North Korea was already barred from sending full teams to the London Olympics after it was suspended from last month's world championships in Rotterdam, Netherlands, the first step in team qualification for 2012. But individual gymnasts still could have qualified for London if the FIG had not imposed further punishment.
The FIG's announcement Friday also means North Korean gymnasts can't compete at the Asian Games, which begin next week.
The FIG began investigating Hong after she entered last month's worlds using the third different birth date of her career. She listed her birth year as 1989, but the FIG said it found documents showing she had competed at the 2004 Athens Olympics and the 2006 worlds using a birth year of 1985. She won the silver medal on vault at the 2007 worlds listing 1986 as her birth year.

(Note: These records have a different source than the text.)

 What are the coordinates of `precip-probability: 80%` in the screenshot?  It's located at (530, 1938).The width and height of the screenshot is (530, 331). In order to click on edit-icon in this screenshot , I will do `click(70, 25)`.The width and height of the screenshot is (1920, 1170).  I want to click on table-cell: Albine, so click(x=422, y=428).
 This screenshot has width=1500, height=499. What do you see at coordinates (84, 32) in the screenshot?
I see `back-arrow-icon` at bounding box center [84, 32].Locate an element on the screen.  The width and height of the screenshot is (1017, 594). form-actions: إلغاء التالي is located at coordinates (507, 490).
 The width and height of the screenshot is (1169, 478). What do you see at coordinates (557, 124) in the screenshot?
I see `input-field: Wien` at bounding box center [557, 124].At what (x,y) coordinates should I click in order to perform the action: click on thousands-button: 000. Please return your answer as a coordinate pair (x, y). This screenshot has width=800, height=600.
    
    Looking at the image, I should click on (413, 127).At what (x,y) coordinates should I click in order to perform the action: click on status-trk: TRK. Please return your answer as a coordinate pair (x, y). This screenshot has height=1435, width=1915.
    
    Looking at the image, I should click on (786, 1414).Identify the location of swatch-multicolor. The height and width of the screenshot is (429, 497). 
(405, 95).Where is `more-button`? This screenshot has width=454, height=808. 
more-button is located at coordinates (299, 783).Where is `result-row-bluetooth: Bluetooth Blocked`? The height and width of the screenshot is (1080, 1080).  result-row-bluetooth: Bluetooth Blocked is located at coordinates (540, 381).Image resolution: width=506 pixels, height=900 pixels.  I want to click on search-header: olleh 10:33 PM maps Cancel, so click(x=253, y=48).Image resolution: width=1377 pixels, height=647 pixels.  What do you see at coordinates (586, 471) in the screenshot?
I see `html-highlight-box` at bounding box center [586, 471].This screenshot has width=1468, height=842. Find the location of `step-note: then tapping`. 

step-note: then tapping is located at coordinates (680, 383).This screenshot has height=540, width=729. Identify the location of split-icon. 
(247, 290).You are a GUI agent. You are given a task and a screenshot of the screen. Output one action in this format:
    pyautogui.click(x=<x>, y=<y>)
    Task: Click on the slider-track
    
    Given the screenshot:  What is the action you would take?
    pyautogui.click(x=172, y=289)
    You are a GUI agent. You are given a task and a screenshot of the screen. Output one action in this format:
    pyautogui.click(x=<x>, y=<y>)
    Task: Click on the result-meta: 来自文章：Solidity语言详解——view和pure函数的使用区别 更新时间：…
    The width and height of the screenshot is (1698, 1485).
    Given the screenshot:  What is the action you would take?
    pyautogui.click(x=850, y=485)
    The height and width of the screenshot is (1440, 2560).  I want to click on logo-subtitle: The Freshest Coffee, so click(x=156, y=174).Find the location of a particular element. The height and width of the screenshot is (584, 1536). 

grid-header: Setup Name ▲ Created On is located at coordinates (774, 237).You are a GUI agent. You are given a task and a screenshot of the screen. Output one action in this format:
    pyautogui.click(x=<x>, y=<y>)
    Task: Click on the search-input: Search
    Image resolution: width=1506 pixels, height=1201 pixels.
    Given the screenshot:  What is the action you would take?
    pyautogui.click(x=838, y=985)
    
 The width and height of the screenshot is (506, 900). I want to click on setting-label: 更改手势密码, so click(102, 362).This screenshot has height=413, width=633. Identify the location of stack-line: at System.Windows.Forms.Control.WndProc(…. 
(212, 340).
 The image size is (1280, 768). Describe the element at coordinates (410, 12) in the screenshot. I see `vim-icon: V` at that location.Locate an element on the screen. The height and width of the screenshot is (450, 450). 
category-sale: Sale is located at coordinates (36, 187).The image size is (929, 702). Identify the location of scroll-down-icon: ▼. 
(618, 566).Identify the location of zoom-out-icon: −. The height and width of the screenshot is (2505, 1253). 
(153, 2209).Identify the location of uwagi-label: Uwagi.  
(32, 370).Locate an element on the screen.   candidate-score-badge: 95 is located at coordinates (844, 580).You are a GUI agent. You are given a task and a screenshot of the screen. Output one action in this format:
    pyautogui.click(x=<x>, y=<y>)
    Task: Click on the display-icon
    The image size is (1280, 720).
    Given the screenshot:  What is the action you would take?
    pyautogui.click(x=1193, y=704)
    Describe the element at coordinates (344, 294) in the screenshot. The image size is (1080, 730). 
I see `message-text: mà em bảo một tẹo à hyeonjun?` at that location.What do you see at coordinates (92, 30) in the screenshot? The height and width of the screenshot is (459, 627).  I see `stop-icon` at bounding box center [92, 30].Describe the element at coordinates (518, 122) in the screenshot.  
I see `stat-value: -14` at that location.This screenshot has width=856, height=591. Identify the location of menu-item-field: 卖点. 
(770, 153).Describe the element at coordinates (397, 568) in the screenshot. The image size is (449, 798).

If Hong was born in 1989, she would have been ineligible to compete in Athens. Gymnasts must turn at least 16 in the calendar year of an Olympics to be eligible.
This is the second time North Korea has been punished for age falsification. The federation was banned from the 1993 world championships after the FIG discovered that Kim Gwang Suk, the 1991 gold medalist on uneven bars, was listed as 15 for three years in a row.
Age falsification has been a problem in gymnastics since the 1980s, when the minimum age was raised from 14 to 15 to help protect still-developing athletes from serious injuries. The minimum age has been 16 since 1997.
The FIG requires all gymnasts who represent their countries at most international meets to have a license that proves their age for their entire career.